Prima del catastrofico sisma del 28 dicembre del 1908 la famosa faglia “Messina-Giardini”, ritenuta come una delle principali responsabili del terribile evento tellurico, è stata interessata da numerosi periodi di instabilità, che generò terremoti particolarmente energetici, ben oltre la soglia del danno, stimabile attorno un evento di magnitudo 5.0-5.5 Richter. Tralasciando i violenti terremoti della crisi sismica calabrese del 1783, avvenuti lungo il tetto delle principali faglie trasformi che bordano il massiccio aspromontano e le coste della Calabria meridionale, le città di Messina e Reggio Calabria, nel corso della loro illustre storia millenaria, sono state danneggiate frequentemente da terremoti di moderata o forte intensità, con epicentro nell’area dello Stretto di Messina o zone limitrofe. Notevoli furono i danni registrati durante le intense sequenze sismiche verificate fra il 1509, il 1494, l’853 e il 650. Durante i terremoti del 1509 e del 1494, i cui epicentri furono stimati approssimativamente attorno l’area dello Stretto di Messina e le coste della Calabria meridionale, dalla piana di Gioia Tauro fino a Scilla, persino una parte delle mura che circondavano la città di Messina rimasero danneggiate, crollando in più punti. Ma si evitò un vero e proprio disastro, anche perchè i sismi non furono cosi intensi da essere paragonati con i tremendi sciami che caratterizzarono il 1783 o con la tremenda scossa del 28 dicembre 1908. Un altro forte terremoto, nell’anno 853, danneggiò seriamente la città di Messina, causando persino delle vittime fra la popolazione. La città però anche allora rimase danneggiata, ma non distrutta. La particolarità di quel terremoto riguarda la localizzazione dell’area maggiormente vulnerata che si concentrò proprio a ridosso della città di Messina, mentre a Reggio Calabria e lungo le coste calabresi i danni furono minori, per non dire quasi inesistenti per certi versi. Di certo nessuno di questi eventi tellurici può essere paragonata con quanto avvenne nel 1908, in quella fredda mattinata di fine anno. Per risalire ad un evento sismico paragonabile, per forza e per l’estensione della zona vulnerata, a quello del 1908, lungo l’area dello stretto di Messina, bisogna andare indietro di parecchi secoli.

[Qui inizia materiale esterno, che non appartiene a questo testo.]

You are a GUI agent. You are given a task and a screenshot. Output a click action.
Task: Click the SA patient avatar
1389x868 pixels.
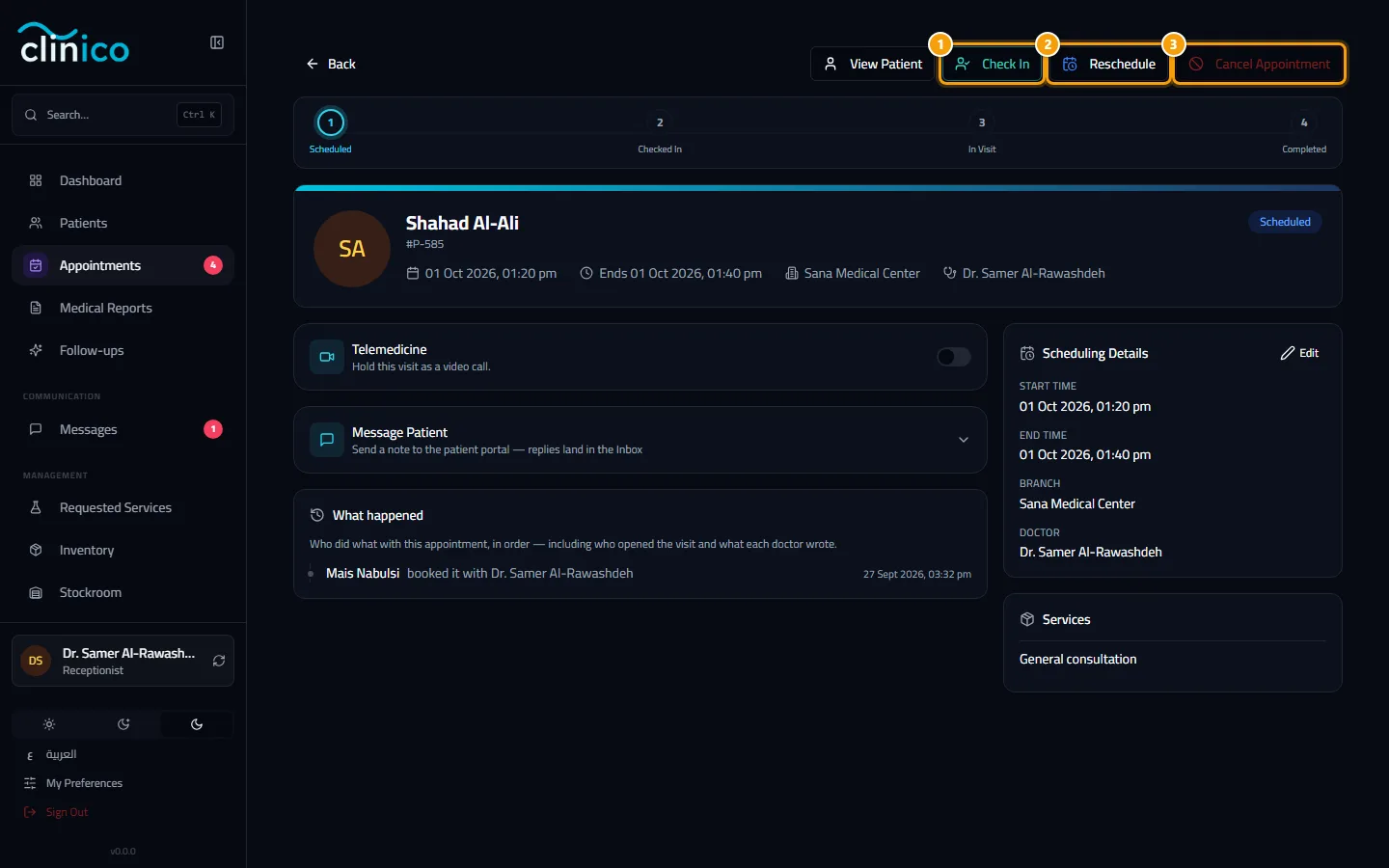(x=352, y=249)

Stando ai dati raccolti sul campo e in letteratura l’ultimo evento tellurico catastrofico che ha colpito l’area dello stretto risalirebbe al IV secolo D.C., intorno all’anno 374 D.C. In quell’anno un violentissimo terremoto, seguito da uno sciame di grandi scosse piuttosto lungo, devasto le coste dello stretto, da Reggio a Messina, causando degli improvvisi spopolamenti in entrambi le rive. Ricerche archeologiche dell’ultimo decennio avrebbero portato alla luce numerose lapidi ed epitaffi risalenti proprio a quel periodo. In quell’anno un fortissimo terremoto investì tutta la zona dello Stretto, venendo seguita pure da un maremoto che devastò l’intera fascia costiera, lasciando una sottile striscia di sedimenti ben evidenziata da ricerche di paleo-sismologia. Ma di questo non bisogna stupirsi più di tanto. Difatti lo Stretto di Messina, per la sua aspra batimetria, è una delle poche aree del mondo dove possono insorgere degli tsunami anche in caso di scosse sismiche non particolarmente intense. Le forti correnti di marea che si manifestano nello Stretto riescono a far accumulare una enorme mole di sedimenti all’interno dei canyons sottomarini presenti appena a sud di questo braccio mare. Le pendenze superano il 30% e la profondità arriva ad oltre –700 m davanti Reggio Calabria ed a –4.000 m nella parte terminale del Canyon di Messina, sul mar Ionio. Tale contesto fa in modo che in occasione di scosse sismiche, si originano frane sottomarine nelle masse di sedimenti, soprattutto lungo il Canyon di Messina posto all’imbocco meridionale dello Stretto. Non è un caso se durante il terremoto del 1908 si svilupparono dei rilevanti scivolamenti di fango marino i quali, per il conseguimento di elevatissime velocità, diedero vita a una vera e propria “perturbazione sottomarina” (enorme spostamento d’acqua dalle profondità fino in superficie) che originò il famoso tsunami (Run-Up di 11,50 m a Sant’Alessio Siculo).
Anche le dinamiche, che videro un netto sprofondamento delle coste calabresi e siciliane, presentano numerose analogie con il 1908. Con molta probabilità possiamo ritenere il sisma del 374 D.C. come il gemello o il penultimo grande terremoto che ha colpito lo stretto di Messina prima del 1908. Se ciò verrà confermato significa che per un terremoto dalle caratteristiche di quello del 1908 il tempo medio di ritorno sarebbe dell’ordine di circa 1000 anni, con un range temporale che potrebbe spaziare dai 500 anni fino ai 1500 anni. Ovviamente per il momento si tratta solo di un’ipotesi che però viene avvalorata in prestigiosi studi condotti sul campo da personalità di grande spessore (non solo nazionale) nell’ambito sismologico, come il prof. Enzo Boschi o il dott. Gianluca Valensise che per anni hanno studiato tutti gli enigmi della misteriosa e invisibile faglia dello stretto (per questo ribattezzata come “faglia cieca”). Nonostante questo aspetto l’allerta lungo lo Stretto deve rimanere sempre molto alta e con essa anche la cultura alla prevenzione e convivenza con i fenomeni sismici. Infatti anche se è vero che un sisma cosi catastrofico come quello del 1908, magnitudo compresa fra i 7.0 e i 7.2 Richter (localmente ulteriormente amplificata dalla natura dei terreni alluvionali) si potrà ripetere fra circa 500-1000 anni non si può escludere che al contempo, un terremoto meno forte di quello del 28 Dicembre 1908, ma al tempo stesso ben oltre la soglia del danno, tipo un 5.5-5.7 Richter, possa investire lo Stretto di Messina entro i prossimi 50 o 100 anni, causando non pochi danni a cose e persone. Proprio per questo ci auguriamo che l’attenzione in merito al rischio sismico rimanga molto alta, coinvolgendo in modo deciso la gran parte della popolazione esposta che per il momento sembra ignorare il rischio (il cosiddetto fatalismo), se non solo temporaneamente, quando da qualche parte in Italia la terra torna a tremare.